Cassoulet comes to use from France named for its cooking vessel. You can use any meat to make this versatile dish. Duck, Rabbit, Chicken , Beef, & Pork can all be used. (If using red meat switch to Pinot Noir and add 2 Tablespoons of Tomato Paste). If you need to make it fast use 2 cans of beans and lower the amount of of liquids to 1 cup wine & 1 cup broth. If using chicken then use chicken broth instead of beef. If I was only only allowed 1 meal it would be Rabbit Cassoulet. The scent of this dish stayed in my house overnight, making me wish I had more of it to eat for breakfast.
Rabbit runs in the NCF Store for $10.50 per lb. Each rabbit weighs between 2.5 lbs and 3.5 lbs. If we hadn’t had friends over for dinner this easily would have fed our family for several meals. In this dish we also use NCF Italian Mild Sausage which sells for $10 per lb. The rabbit and sausage pair perfectly together giving a great flavor profile.
Rabbit love it hate it, it is a tremendous renewable food source. When we talk about healthy meats this is the one that gives you bang for the buck. There is little fat in rabbit meat and the cholesterol is quite low.
According to Off Grid News “Rabbit has the lowest cholesterol value of any meat product. Compared to the next two lowest, chicken and pork (both with a value of 230 mg per serving), rabbit has a mere 164 mg of cholesterol. Rabbit is the lowest calorie meat per serving at 795 calories per pound vs 810 for chicken, 840 for veal, 1190 for turkey, and 1440 for beef. Pork weighs in at a whopping 2050 calories per pound. Rabbit meat is the HIGHEST in protein compared to chicken, fish, lamb, pork and even beef! Rabbit meat is highly digestible and recommended by the USDA for children and the elderly.The USDA also proclaims rabbit meat “the most nutritious meat known to man.””

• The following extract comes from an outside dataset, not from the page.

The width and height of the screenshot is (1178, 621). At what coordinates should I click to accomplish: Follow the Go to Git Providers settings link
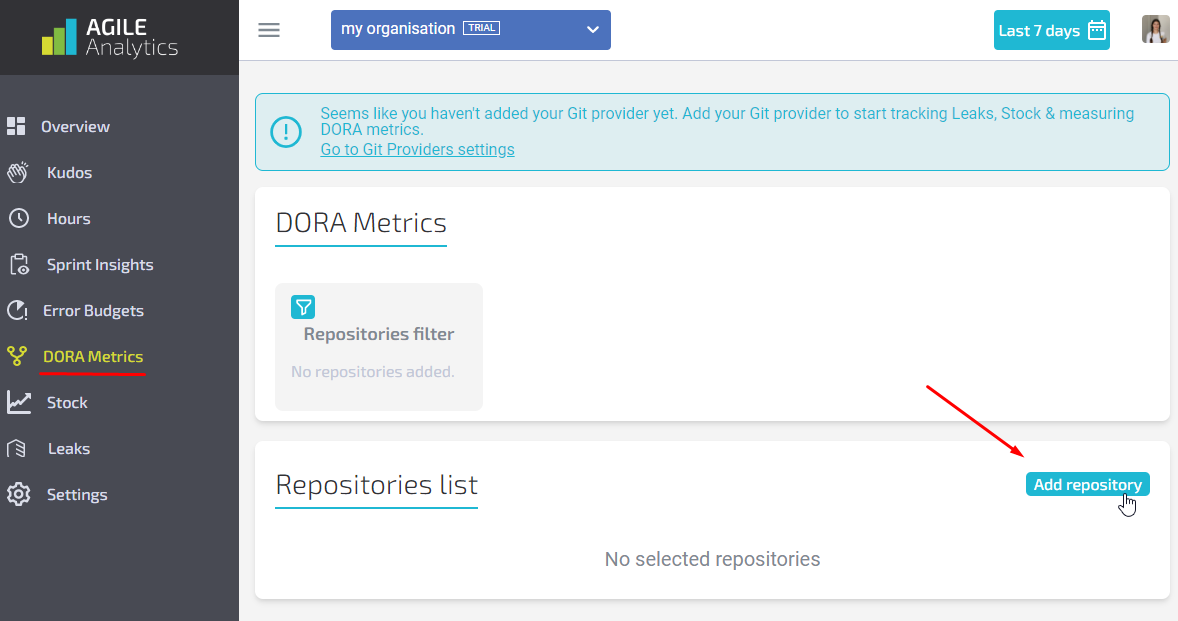417,150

After an unfortunate childhood rabbit incident I refused to eat rabbit. At that point in time I got mad at myself and made my husband take me out for rabbit for my 35th birthday. Since then I have extremely slowly begun to work with it. This past spring I took a rabbit butchering class at Standard Foods here in Raleigh. I brought home my rabbit pieces and made them for lunch the next day. We all loved them so yes I’m finally 30 some odd years later am going to regularly make rabbit for dinner.
Tonight’s recipe is for beginners. Something to lesson the blow to the kids that you have a meat source. It won’t be recognizable, I usually find that the best way to start. and with a long slow cooking aromas they won’t be able to resist either.
Bogs are simple, you boil a rabbit or chicken in salted water for 2 hours. Next up you de-bone it(save the water) add rice and cook down until the rice is soft. The rice will take on a new texture making this dish more of a stew. There will be left overs, freeze them and save for another rainy cold night when you won’t have much time on hand.